My rich, skanky, cheating XW, who I considered to be a borderline alcoholic always seemed to get up around 10AM, do her ranch chores until mid-afternoon,(that is, whenever I didn't go do them for her) or wake up and play on her computer or make endless telephone calls; and start up drinking wine coolers by 3PM, then knocking back a bottle of Beringer's White Zinfandel from 6-9PM. And then topping it all off with at least a half bottle of Baileys Irish Cream before going to bed around 3AM. And as always, with precisional clockwork!

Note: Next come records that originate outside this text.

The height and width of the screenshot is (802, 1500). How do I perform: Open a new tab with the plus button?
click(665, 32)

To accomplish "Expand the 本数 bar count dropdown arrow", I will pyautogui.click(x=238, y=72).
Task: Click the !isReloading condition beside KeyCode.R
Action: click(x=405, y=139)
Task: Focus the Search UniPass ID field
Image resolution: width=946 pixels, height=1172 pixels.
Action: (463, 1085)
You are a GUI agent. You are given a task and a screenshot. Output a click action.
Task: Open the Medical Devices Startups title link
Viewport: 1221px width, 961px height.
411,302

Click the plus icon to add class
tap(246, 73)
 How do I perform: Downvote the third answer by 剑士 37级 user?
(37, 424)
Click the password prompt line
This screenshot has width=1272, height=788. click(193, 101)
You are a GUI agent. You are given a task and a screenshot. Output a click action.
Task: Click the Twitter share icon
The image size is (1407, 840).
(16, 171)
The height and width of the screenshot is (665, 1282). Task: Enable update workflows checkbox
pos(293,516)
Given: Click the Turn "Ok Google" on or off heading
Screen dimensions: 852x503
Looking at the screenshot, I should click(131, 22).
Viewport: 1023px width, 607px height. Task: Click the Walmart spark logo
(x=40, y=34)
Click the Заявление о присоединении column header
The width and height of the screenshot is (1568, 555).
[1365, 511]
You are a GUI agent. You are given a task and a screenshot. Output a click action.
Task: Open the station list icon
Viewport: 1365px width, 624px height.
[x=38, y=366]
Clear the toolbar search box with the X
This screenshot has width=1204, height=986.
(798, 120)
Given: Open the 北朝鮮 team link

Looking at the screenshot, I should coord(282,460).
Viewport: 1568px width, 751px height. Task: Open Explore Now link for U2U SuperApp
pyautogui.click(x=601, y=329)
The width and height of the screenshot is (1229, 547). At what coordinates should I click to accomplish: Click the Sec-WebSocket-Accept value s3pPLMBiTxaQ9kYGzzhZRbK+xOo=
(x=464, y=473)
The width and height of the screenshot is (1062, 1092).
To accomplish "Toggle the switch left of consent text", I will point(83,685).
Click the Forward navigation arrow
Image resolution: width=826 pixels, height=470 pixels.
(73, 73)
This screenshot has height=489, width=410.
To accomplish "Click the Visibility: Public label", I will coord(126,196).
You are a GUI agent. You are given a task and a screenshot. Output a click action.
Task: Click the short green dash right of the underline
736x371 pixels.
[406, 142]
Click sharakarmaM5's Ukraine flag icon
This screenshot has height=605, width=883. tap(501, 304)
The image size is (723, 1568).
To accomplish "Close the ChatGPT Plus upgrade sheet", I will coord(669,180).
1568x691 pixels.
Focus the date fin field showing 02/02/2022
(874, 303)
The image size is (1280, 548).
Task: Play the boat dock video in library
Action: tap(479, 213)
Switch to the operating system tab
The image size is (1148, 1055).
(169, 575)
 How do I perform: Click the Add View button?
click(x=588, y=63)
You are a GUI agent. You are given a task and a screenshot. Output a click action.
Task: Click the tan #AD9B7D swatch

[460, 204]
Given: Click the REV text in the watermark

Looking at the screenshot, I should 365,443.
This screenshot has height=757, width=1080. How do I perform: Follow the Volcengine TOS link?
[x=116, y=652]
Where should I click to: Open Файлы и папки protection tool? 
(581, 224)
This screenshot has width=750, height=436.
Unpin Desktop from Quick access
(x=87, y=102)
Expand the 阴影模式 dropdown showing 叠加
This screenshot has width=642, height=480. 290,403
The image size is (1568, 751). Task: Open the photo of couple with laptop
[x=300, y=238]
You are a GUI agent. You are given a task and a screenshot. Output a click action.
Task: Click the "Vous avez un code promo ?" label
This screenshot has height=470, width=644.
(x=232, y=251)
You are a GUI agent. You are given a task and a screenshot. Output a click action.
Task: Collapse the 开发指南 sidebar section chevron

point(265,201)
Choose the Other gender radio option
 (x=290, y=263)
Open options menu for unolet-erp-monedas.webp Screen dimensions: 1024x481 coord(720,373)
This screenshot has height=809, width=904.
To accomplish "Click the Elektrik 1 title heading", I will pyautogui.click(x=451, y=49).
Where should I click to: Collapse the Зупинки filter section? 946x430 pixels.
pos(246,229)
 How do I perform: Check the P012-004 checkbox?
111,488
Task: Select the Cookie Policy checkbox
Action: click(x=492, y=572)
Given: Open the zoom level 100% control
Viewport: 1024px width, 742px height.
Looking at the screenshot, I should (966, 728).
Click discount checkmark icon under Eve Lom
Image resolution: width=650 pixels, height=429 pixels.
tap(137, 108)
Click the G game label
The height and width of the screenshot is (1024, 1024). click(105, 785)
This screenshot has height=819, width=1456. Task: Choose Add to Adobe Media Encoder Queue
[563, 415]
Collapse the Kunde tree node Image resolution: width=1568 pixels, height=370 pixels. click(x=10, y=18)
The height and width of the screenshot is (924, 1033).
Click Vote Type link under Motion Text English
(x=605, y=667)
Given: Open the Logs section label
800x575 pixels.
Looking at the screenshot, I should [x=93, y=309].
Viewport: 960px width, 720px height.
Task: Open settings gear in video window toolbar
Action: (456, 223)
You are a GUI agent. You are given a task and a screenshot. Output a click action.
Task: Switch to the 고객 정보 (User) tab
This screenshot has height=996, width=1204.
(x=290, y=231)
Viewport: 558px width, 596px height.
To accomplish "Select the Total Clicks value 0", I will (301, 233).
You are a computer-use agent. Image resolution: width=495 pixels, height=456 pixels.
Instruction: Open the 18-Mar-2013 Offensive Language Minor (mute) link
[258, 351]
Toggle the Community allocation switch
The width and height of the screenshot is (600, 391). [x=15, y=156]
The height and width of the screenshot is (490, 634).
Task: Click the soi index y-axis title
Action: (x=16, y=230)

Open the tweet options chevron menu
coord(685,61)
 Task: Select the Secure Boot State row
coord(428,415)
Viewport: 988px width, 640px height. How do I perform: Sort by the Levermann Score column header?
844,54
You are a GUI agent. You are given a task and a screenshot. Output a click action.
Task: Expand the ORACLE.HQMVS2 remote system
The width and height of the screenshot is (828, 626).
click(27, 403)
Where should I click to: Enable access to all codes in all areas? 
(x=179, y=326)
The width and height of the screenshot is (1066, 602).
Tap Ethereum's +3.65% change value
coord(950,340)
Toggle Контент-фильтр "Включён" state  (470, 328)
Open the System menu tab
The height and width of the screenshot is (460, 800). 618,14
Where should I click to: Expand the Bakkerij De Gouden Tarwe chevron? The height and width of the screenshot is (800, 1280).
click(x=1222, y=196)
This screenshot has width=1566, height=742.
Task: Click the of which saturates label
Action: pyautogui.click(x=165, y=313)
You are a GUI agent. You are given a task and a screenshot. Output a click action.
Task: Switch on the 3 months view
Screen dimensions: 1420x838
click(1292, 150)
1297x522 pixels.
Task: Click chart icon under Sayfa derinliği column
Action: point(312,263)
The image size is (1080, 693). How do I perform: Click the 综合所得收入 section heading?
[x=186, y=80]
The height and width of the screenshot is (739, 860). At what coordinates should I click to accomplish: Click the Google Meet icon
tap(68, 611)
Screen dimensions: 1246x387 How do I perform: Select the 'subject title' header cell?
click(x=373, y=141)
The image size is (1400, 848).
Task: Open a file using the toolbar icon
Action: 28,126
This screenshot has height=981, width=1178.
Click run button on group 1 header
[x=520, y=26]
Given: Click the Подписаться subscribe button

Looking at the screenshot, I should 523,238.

No small wonder why she always proudly considered herself as a "bag rat!"
*


----------



## Accipiter777 (Jul 22, 2011)

Early to bed, early to rise
makes a man health, wealthy and wise...


Early to rise, early to bed
makes a man healthy, but socially dead.


----------



## Wing Man (Jun 8, 2012)

arbitrator said:


> *On a normal schedule, I'm up by 6AM and like to be bedded down by 10PM. Since the separation and subsequent divorce however, my sleep schedule has gone all weird on me, so it could really be at anytime.
> 
> My skanky, cheating XW's was to get up at 10AM, do her ranch chores until mid-afternoon, come in and start drinking wine coolers by 3PM, knocking back a bottle of Beringer's White Zinfandel from 6-9PM. And then topping it off with a half bottle of Baileys Irish Cream before going to bed around 3AM.
> 
> An as always, with precisional clockwork!*


Sounds like an alcoholic to me and maybe one of the reasons why you all split.


----------



## Hortensia (Feb 1, 2013)

Night owl here ! My work schedule is a mix of am's and pm's so I have to get up early half of the week. He is a full time earlie. Wakes up early for work. Most of the time I wake up at the same time as him or even earlier to wake him up with a hot coffee and a nice breakfast in bed, maybe even a quickie. Then as he goes to work I go back to sleep , until I have to wake up for my work in the afternoon. I am not really a morning person, never been. My energy comes up at 3-4 p.m and it reaches its climax at evenings. After 3-4 am I start to feel sleepy. Tried to change my sleep habits, but nothing works. I make sure to dedicate him a lot of my time though. He never leaves home in the morning without his love time.


----------



## Holland (Aug 20, 2012)

We go to bed at the same time 99% of the time and even when we have different work schedules we usually get up together to share a shower and a coffee.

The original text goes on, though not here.